# Saveur Cooks Authentic Italian - A review with recipes



## isa (Apr 4, 2000)

*Saveur' captures flavors of Italy in classic recipes*
By Kristin Eddy
Tribune staff reporter
Published January 30, 2002

It seems impossible at times to keep up with the endless publication of Italian cookbooks. Some of these books competently cover the regions of the country in detail, while others are less inspiring, reprinting classic recipes over and over.

So why bother with yet another effort, such as "Saveur Cooks Authentic Italian" (Chronicle Books $40), from the editors of Saveur magazine? To begin with, anyone familiar with that publication knows that the food discussed there has been carefully researched and joyfully reproduced. And it is impossible to separate the recipes from the photography. No other food magazine can touch Saveur's ability to make the food look at once so realistic and so appealing. That talent is on full display in the book, a collection of text and recipes from the magazine.

It's an enticing Italian cookbook for those who are happy to add one more volume to their shelves.

This is classic food, so don't expect whimsical interpretations in these pages. As Editor-In-Chief Colman Andrews said during a visit to the Tribune last fall, "You'll find absolutely cliched dishes here: minestrone, spaghetti with tomato sauce and tiramisu. These are the dishes that people have held on to. We are dedicated to recording the way people cook traditionally."

Still, he pointed out, the book was "not meant to be an encyclopedia."

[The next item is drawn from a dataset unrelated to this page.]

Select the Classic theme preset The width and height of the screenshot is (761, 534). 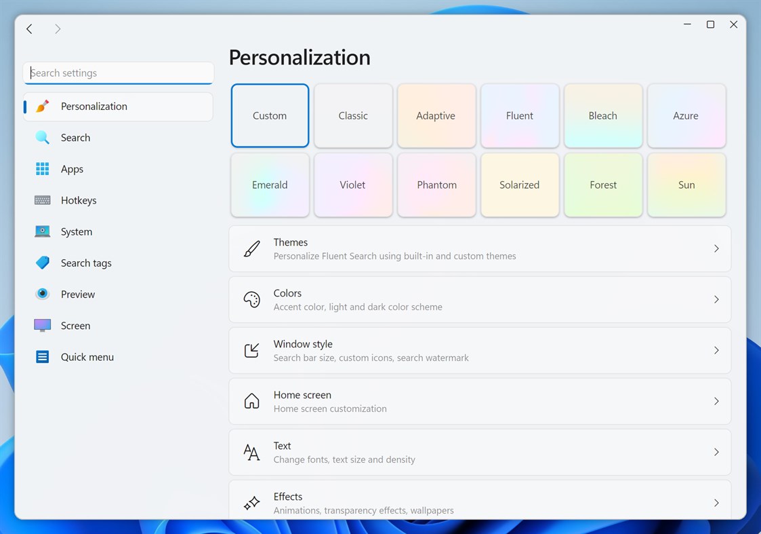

What is represented isterrific food, from a thoroughly traditional (and time-consuming) but perfectly luscious-looking lasagna with fresh spinach pasta, to fat mushroom caps simply stuffed with marsala- and cheese-seasoned breadcrumbs.

While everyone knows deep frying is a pain, it was absolutely worth the effort to produce the arancine--rice balls stuffed with ham and cheese--that we tried in the test kitchen. Beautifully crusted with bread crumbs, sweetly scented with saffron and oozing melted cheese, this first course is one we'd gladly turn into a main dish.

Another winner was a classic vitello tonnato. For those who have never had it before, this dish of chilled, thinly sliced veal roast, topped with a sauce of pureed tuna fish, mayonnaise, anchovies, lemon juice and capers, sounds a little odd. Take it on faith if you have to, but the creamy, salty, slightly tangy elements all work here to dreamy effect. Best of all, this is a recipe that can be made a day or two ahead of a party and improves with sitting.

One letdown was a "crustless tart" of mashed potatoes, green beans, herbs and cheese, topped with bread crumbs. Surprisingly bland and sadly mushy, this would be comfort food only for the most bed-bound on a cold day.

There are many other recipes worth exploring among the 125 included here, although, as a someone noted while looking through the book, it almost suffers from being too authentic. Few people are going to search out the ingredients needed to make the fried rabbit and squash. Nor would we recommend that people experiment with the carpaccio, a well-loved dish of raw beef topped with drizzles of homemade mayonnaise unless assured of pristine, salmonella-free ingredients.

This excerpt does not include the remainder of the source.